Il picchiaduro non si presta particolarmente a divagazioni dalla formula originale, eppure qualcuno ci ha provato. Oggi parliamo di un titolo che ci permette di osservare il mondo in prima persona, proprio come nei first-person shooter, con la differenza che qui, se non sporadicamente, non si spara. Un tentativo non dissimile fu coraggiosamente proposto da Supreme Warrior nel 1994, su diverse piattaforme tra cui alcune delle meno fortunate di sempre come 32X (su CD) e 3DO. Nel pieno fervore degli interactive movies, prevedeva degli FMV di alcuni attori che rivolgevano i propri colpi in direzione della telecamera, la quale simulava gli occhi del nostro avatar. Ne venne fuori un prodotto migliore di quanto si possa credere, ma non poteva che essere afflitto da seri limiti di interattività.
Zeno Clash, per fortuna, arriva in un momento in cui la tridimensionalità ha raggiunto piena maturazione, con la possibilità di affidarsi ad un engine solido come il Source della Valve.
I primi istanti di gioco rivelano immediatamente la direzione artistica tutta indirizzata al grottesco di questa produzione. Si parte con un tutorial condotto dallo spirito di un Corwid che abbiamo conosciuto quando era in vita: anche Ghat in passato ha vissuto fra i Corwid, esseri incomprensibili, caratterizzati da un generale disinteresse per il mondo, determinati a perseguire piccoli obiettivi, come Oxameter, che vuole solo camminare lungo una linea orizzontale. Ci vengono illustrate le basi del combattimento e i controlli fondamentali, prima di essere riportati alla realtà, a casa nostra, dove abbiamo assassinato quello che sembrava il nostro genitore ermafrodito.
E' difficile capire cosa catturi per prima la nostra attenzione. Lo scenario è straordinario: l'edificio è architettonicamente stravagante e l'immagine ostenta colorazioni fortemente sature. Dopo pochi istanti, individuiamo tre figure in avvicinamento intenzionate a farci la pelle, ma non prima che il gioco ci mostri una schermata di presentazione dei combattenti in perfetto stile Street Fighter!
Sono i nostri fratelli ad assalirci ed i loro modelli poligonali sono strepitosi: molto dettagliati, non umani ma umanoidi, ben animati se non fosse per una mimica facciale convincente solo in alcune espressioni. Mentre ci adoperiamo per schivare i loro pugni e contrattaccare, veniamo sorpresi dall'efficacia della telecamera, che non sembra la consueta finestra su uno scenario virtuale quanto piuttosto un credibile succedaneo dei nostri occhi. L'immersività è massiccia grazie ai movimenti molto naturali che seguono ad un colpo incassato, ad una schivata oppure alla semplice fatica.
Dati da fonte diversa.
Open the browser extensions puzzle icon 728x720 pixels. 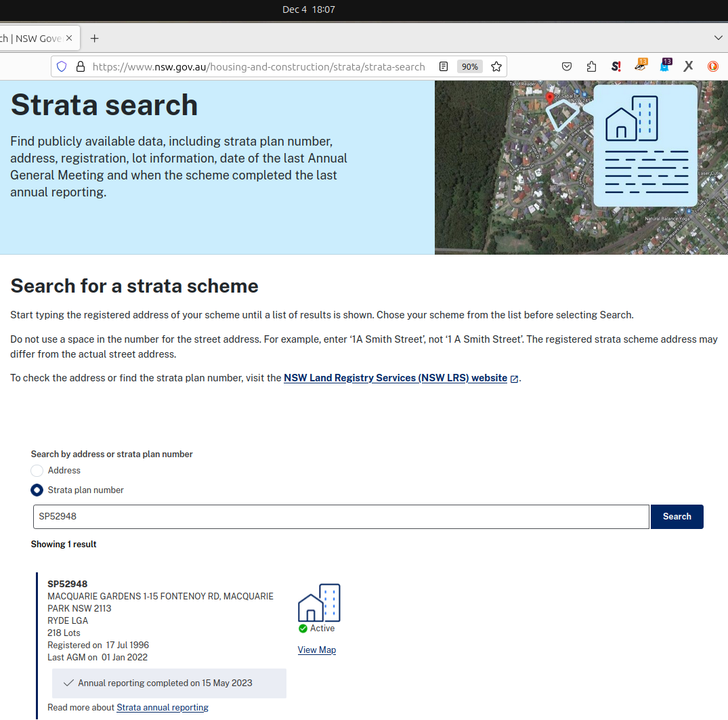(591, 66)
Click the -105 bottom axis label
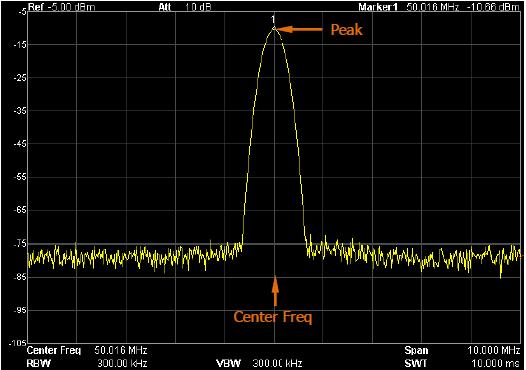 click(x=19, y=342)
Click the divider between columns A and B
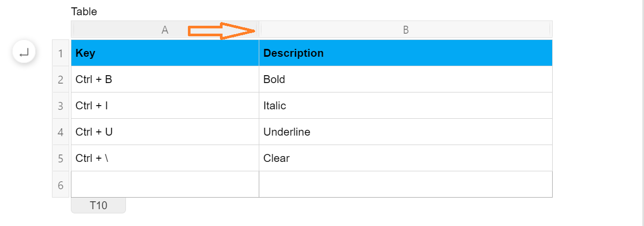The height and width of the screenshot is (226, 644). pyautogui.click(x=259, y=30)
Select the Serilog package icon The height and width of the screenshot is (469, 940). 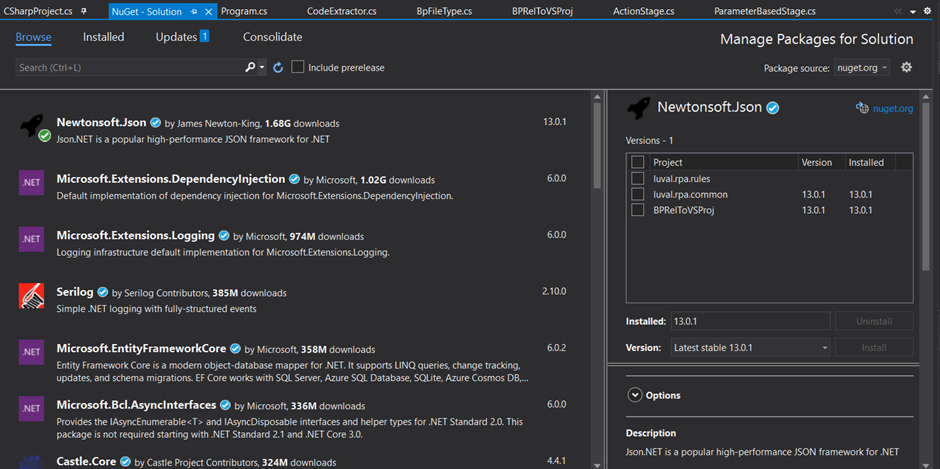pyautogui.click(x=31, y=296)
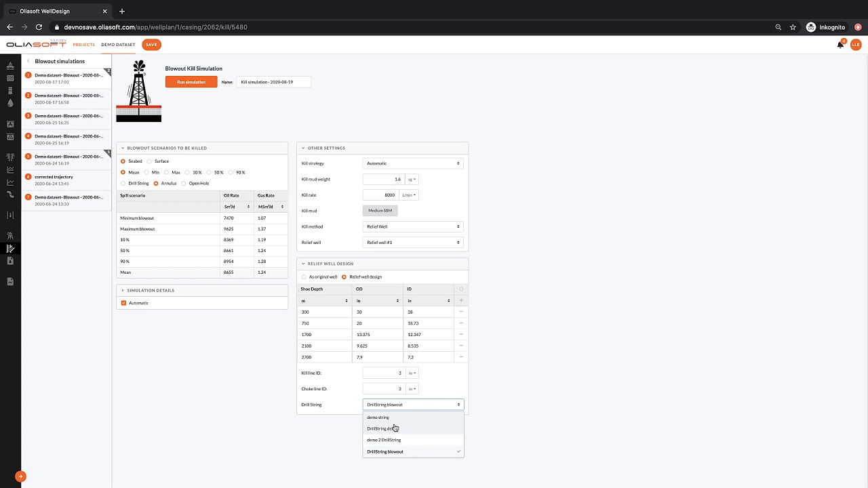868x488 pixels.
Task: Toggle the Automatic simulation details checkbox
Action: (123, 303)
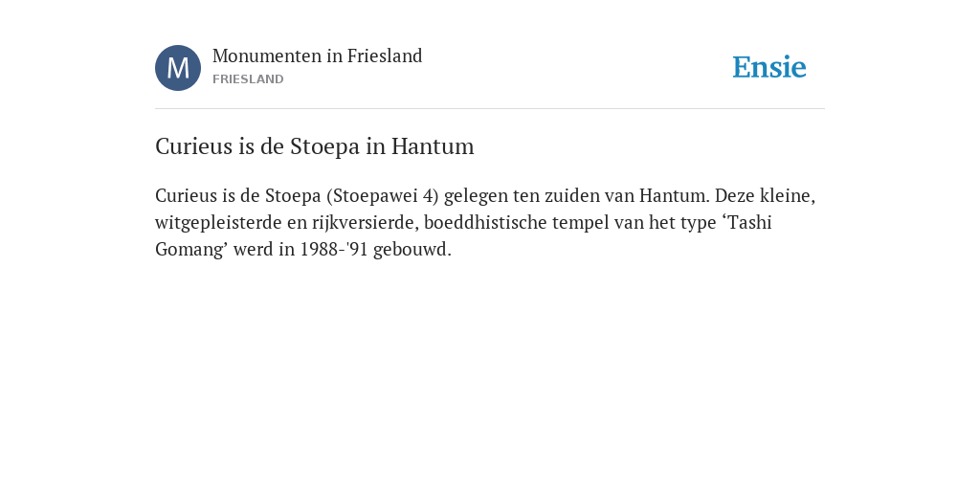
Task: Click the heading Curieus is de Stoepa in Hantum
Action: 314,146
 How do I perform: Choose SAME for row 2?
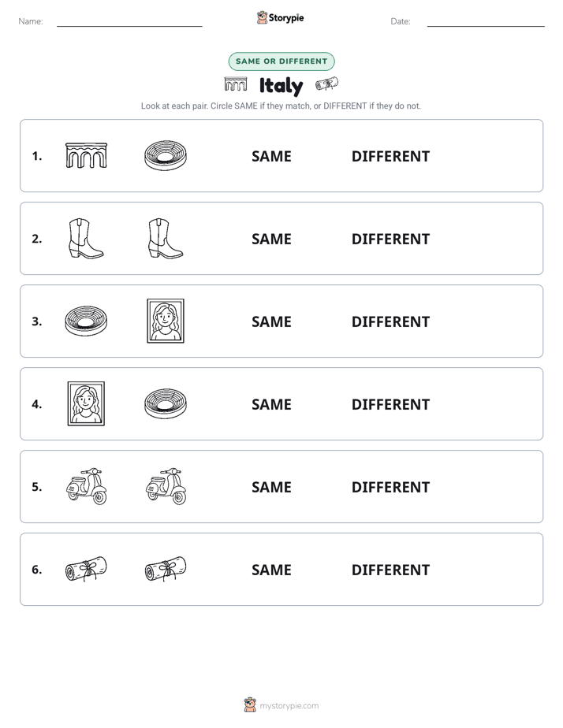point(271,239)
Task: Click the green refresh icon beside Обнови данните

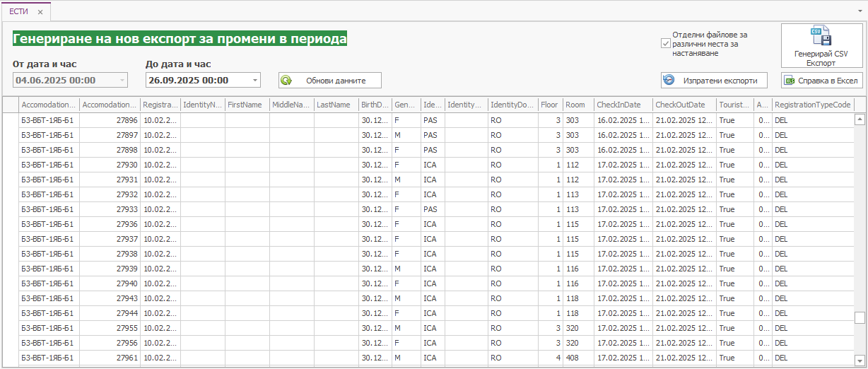Action: pyautogui.click(x=286, y=81)
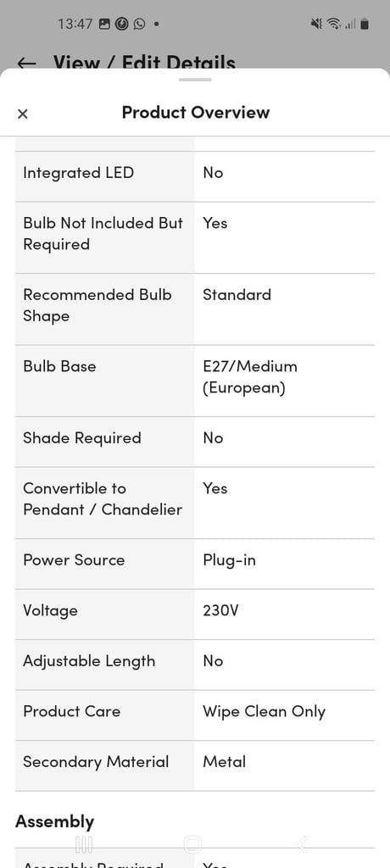
Task: Tap the Android home navigation button
Action: tap(192, 844)
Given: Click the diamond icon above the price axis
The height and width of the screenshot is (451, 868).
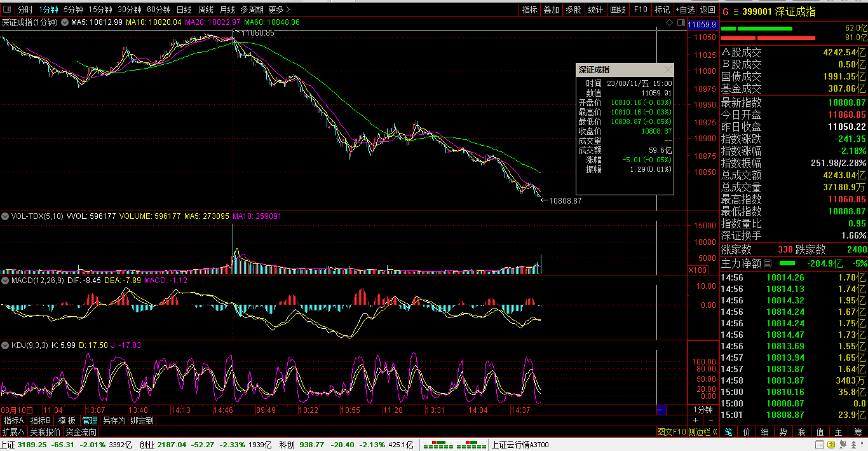Looking at the screenshot, I should pos(669,23).
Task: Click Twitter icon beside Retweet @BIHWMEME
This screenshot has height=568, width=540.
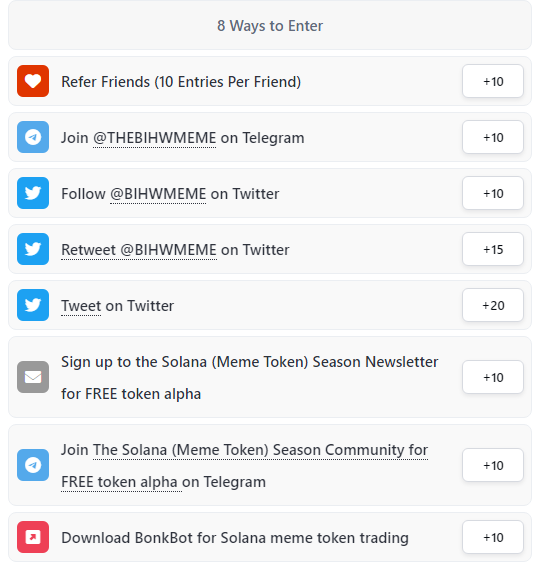Action: [33, 249]
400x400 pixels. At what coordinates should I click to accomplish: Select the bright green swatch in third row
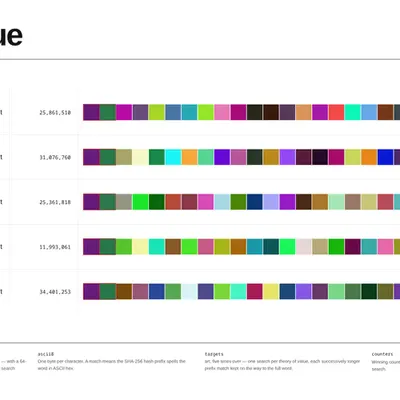pyautogui.click(x=140, y=202)
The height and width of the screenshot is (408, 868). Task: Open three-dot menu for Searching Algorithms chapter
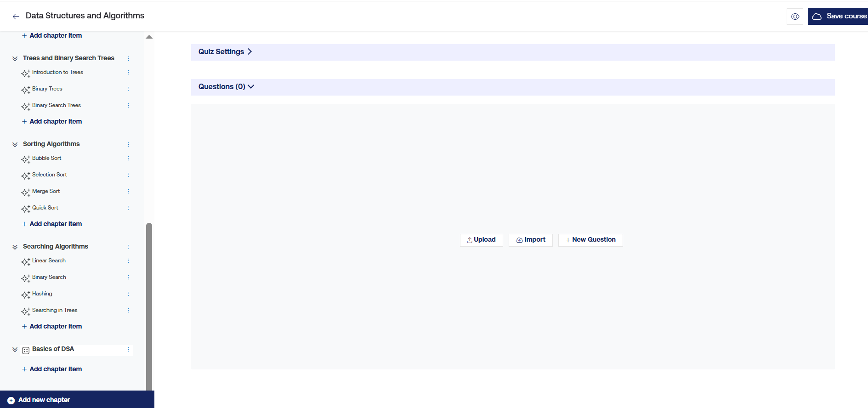point(128,247)
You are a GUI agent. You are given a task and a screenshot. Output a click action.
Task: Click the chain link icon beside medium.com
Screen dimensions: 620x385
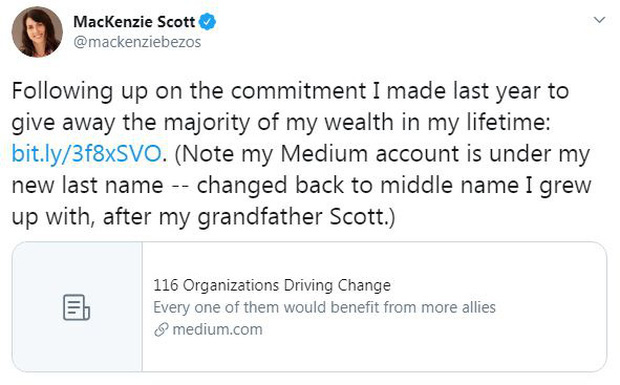pos(161,329)
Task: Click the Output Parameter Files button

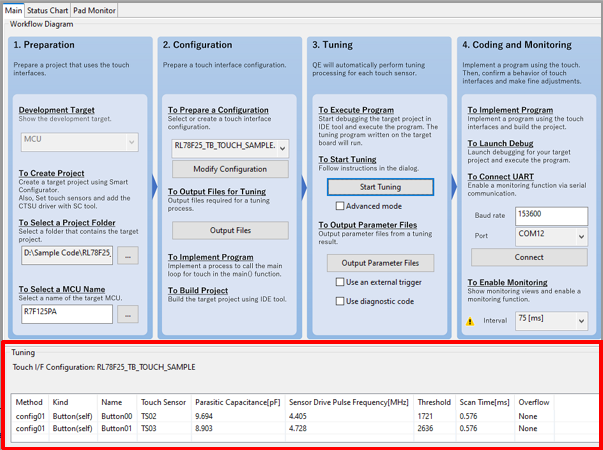Action: coord(380,263)
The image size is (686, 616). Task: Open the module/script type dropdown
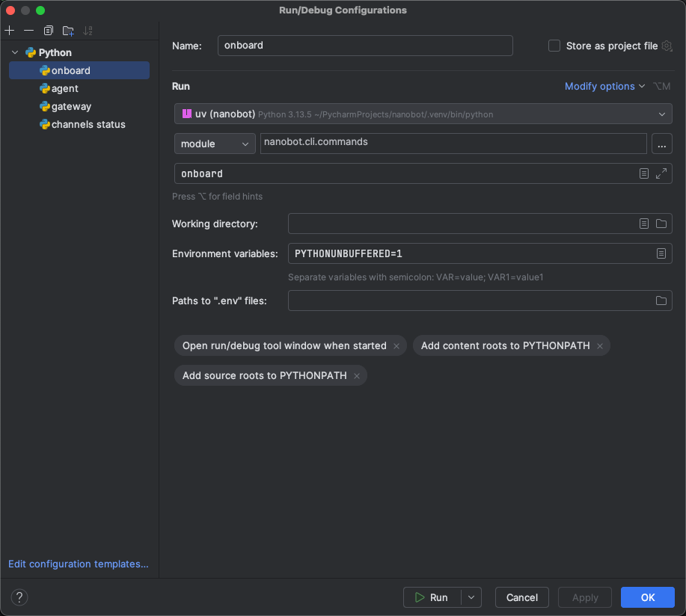tap(215, 144)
Apprezzabilissimo l'uso del motion blur, che sfoca l'immagine durante i movimenti più repentini mantenendola comunque morbida, così come accentua l'atmosfera onirica ed extradimensionale che pervade l'intera avventura.
Il modello di combattimento è probabilmente quanto di meglio si possa ottenere da una visuale prospettica. I nostri spostamenti sono gestiti dalla consueta accoppiata di tastiera e mouse. Con i tasti di quest'ultimo sferriamo i nostri attacchi, veloce col sinistro, potente col destro. Inoltre, guardando verso il basso usiamo i calci, mentre esplodiamo pugni se ci troviamo in posizione frontale rispetto al nostro avversario. Di fondamentale importanza è la barra spaziatrice, utile per parare i colpi: attendendo in posizione di difesa il nostro opponente evitiamo di perdere energia, ma vediamo rapidamente aumentare la nostra fatica, mentre assai più efficace è un respingimento diretto dell'attacco, attuabile premendo il tasto di parata nell'istante esatto in cui il nostro nemico si muove per colpirci, sebbene si tratti di una strategia più rischiosa.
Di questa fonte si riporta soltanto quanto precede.